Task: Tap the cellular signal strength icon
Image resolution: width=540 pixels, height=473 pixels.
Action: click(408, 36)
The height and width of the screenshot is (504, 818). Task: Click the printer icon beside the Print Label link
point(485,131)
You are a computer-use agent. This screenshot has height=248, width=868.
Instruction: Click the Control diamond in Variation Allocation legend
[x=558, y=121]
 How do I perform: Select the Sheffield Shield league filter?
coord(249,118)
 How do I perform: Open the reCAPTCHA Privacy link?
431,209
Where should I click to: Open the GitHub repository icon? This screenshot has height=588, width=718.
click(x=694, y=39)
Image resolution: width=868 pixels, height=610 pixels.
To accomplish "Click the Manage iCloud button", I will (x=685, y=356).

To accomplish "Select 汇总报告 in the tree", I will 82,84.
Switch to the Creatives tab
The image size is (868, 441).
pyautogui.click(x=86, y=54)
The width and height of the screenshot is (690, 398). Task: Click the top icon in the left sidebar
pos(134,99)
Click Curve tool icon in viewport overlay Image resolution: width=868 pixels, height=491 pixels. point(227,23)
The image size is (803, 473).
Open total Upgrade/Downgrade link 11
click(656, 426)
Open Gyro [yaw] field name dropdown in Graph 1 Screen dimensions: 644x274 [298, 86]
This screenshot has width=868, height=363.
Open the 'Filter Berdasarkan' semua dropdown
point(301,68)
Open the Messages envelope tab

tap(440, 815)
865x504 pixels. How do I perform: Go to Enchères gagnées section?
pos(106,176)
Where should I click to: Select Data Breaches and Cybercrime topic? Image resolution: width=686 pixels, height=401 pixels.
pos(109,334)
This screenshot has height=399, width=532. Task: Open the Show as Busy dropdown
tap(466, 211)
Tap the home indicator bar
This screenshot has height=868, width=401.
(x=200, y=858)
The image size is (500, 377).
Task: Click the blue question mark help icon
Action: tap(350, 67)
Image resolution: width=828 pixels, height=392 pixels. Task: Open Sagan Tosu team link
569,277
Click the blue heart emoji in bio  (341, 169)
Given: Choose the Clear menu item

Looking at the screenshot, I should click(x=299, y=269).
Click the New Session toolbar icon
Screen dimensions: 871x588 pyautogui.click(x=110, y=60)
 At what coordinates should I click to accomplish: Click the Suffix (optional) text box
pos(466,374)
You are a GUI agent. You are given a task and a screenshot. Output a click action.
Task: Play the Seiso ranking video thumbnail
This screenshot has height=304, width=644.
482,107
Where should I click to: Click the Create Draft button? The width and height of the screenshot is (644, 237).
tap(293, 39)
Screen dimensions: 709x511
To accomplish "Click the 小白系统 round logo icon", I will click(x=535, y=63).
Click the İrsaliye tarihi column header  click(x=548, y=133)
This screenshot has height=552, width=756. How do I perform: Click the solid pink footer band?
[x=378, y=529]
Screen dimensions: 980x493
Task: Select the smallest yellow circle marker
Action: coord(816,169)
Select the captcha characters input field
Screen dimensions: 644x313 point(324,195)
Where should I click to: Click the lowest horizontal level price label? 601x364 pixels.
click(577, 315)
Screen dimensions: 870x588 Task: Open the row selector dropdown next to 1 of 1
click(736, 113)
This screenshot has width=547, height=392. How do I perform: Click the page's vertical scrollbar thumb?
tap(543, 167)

◆ ◆ ◆ ◆ ◆

Take each line in the listing that has the word "agent" and copy it.

ANSWER SPACE
You are a computer-use agent. This screenshot has height=248, width=868.
You are a GUI agent. You are given a task and a screenshot. Output a click action.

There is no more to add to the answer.